Is United’s set-aside program for minority and female pilots legal?

Last night I wrote about United Airlines’ plan during this decade to train 5,000 pilots for jobs with United, and to have half of the 5,000 be women and “people of color.” I suggested that, unless United can show that this regime is necessary to make up for past discrimination based on race and gender, the company’s plan might lead to unlawful results.

Today, a friend pointed out that in 1976, United Airlines entered into a consent decree with the EEOC after that agency sued the company for discriminating against women and minority group members in the hiring of employees in various jobs, including pilot. United agreed to award back pay to victims of the discrimination alleged by the EEOC and to award retroactive seniority to black pilots and mechanics who earlier had been rejected for employment.

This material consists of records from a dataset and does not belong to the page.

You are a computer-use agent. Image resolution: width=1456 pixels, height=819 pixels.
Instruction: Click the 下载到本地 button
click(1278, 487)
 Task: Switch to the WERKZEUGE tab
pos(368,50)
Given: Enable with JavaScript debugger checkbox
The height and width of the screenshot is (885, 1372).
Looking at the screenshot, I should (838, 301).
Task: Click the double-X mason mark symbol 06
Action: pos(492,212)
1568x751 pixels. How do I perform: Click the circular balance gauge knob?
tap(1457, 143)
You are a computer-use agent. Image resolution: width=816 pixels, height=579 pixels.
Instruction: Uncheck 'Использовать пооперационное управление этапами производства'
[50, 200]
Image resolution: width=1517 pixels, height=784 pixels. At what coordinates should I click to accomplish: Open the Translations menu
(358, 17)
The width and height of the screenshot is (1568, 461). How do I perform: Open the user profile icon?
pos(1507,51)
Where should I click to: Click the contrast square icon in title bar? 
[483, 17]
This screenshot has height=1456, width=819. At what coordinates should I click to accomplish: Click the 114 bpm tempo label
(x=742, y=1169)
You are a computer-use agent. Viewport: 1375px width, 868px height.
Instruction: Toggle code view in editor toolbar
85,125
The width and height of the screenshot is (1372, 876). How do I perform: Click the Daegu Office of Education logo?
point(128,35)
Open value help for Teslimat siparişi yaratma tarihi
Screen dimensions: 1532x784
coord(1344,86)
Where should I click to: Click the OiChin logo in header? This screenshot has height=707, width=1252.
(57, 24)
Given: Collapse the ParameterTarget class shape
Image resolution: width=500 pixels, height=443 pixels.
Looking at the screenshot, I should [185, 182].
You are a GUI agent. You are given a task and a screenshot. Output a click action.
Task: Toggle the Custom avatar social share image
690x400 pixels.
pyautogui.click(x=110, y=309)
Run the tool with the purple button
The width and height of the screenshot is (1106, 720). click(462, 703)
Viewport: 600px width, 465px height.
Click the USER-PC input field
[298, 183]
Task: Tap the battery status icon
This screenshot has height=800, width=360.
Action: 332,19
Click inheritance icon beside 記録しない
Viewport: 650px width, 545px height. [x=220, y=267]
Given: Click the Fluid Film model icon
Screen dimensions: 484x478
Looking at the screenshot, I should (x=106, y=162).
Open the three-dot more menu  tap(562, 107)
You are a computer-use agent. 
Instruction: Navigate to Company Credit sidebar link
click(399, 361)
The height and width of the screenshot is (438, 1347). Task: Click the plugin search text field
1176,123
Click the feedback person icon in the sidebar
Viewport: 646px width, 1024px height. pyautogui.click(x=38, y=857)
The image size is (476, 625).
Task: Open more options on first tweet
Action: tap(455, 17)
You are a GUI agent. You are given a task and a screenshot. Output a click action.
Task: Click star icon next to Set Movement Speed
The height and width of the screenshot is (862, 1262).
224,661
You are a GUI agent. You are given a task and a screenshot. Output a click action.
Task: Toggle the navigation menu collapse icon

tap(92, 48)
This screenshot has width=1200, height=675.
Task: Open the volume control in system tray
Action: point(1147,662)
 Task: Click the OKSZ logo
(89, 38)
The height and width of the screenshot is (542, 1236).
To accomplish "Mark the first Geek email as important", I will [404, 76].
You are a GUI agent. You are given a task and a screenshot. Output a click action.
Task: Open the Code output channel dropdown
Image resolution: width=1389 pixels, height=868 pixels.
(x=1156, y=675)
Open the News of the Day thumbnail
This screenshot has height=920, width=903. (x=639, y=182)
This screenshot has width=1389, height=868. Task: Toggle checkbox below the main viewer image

In addition, according to the New York Times’ report on the agreement:

A “substantial number” of jobs are expected to go to members of minorities and women under the terms of the decree. About 800 are expected to be in management. The agreement sets hiring goals and; ratios for both members of minorities and women in management positions, pilot, mechanic and higher‐paying agent positions.

The article doesn’t say what percentage of jobs would go to minority group members and women.

Seventeen years later, the EEOC dragged United back to court. It alleged that the airline violated the 1976 consent decree.

The parties apparently settled the matter a year later (in 1994). Reportedly, United agreed to more backpay, and to offer pilot jobs to 83 previously rejected minority and/or female applicants (the mix is unclear from this report).

A United official told AP that many of the problems that led to the EEOC suit had already been remedied. “We think we have done some good things in this area and attracted a lot of pilots who are minorities and also who are female, and we have a very good record in this,″ the official said. (Emphasis added)

To me, this background suggests that (1) decades ago, United probably did discriminate against women and minorities, including for pilot positions, but (2) it ceased and remedied its discrimination against these groups in the mid 1990s by hiring fairly large numbers of women and minority pilots (indeed, a source in the airline industry tells us that, in the past, United has hired “affirmative action pilots” who are widely regarded as subpar), and that (3) United has not discriminated on the basis of race or gender in the selection of pilots for decades.

What are the legal implications of this state of affairs for United’s “plan” to set aside half of its 5,000 pilot trainee jobs for women and minority group members? I think it means that if United’s plan results in white men being passed over in favor of women or minorities who are less qualified, United will have violated Title VII of the 1964 Civil Rights Act.

In a 1979 case, Weber v. Steelworkers, the Supreme Court held that Title VII does not prohibit private employers from taking steps to remedy severe cases of past employment discrimination. It therefore upheld a joint employer-union affirmative action-based training program to increase the number of black skilled craft workers at the company (Kaiser Aluminum). Half of the dozen or so eligible positions in the training program were reserved for blacks.

But this was against a background of racial segregation. At the Kaiser plant in question, as of 1974, only 1.83 percent of the skilled craftworkers were black, even though the local work force was approximately 39 percent black.

In upholding the plan, the Court noted that it was a temporary measure and was not intended to maintain racial balance, but simply to eliminate a manifest racial imbalance.

It seems unlikely that United Airlines could defend its ten-year plan along the lines laid out in Weber. There is no relevant background of racial or gender segregation among pilots at the airline. Whatever discrimination United engaged in appears to have been remedied decades ago, to the satisfaction of the EEOC.

Thanks in part to that remediation, United’s pilot force includes plenty of women and minority group members. Their numbers don’t mirror their representation in the general workforce, but for a highly specialized job like airline pilot, that fact does not suggest discrimination, let alone segregation.

The Supreme Court’s ruling in Weber was premised on the view that a major purpose of Title VII was “to open employment opportunities for Negroes in occupations which have been traditionally closed to them.” This purpose was held to trump anti-quota language in the statute (a mode of statutory interpretation that the current Supreme Court does not favor).

But for decades, the airline pilot job has not been closed to women and people of color. United’s plan to set aside 2,500 pilot jobs for members of these groups isn’t an effort to break down barriers that deprive them of employment opportunities. Rather, it’s an effort at woke virtue signaling — and one that might well reduce the quality of United’s pilots and thereby create unnecessary risk for United’s passengers.

As I wrote last night, any highly qualified white male applicant to United’s pilot program who is rejected by the company during the next ten years should consider consulting a lawyer.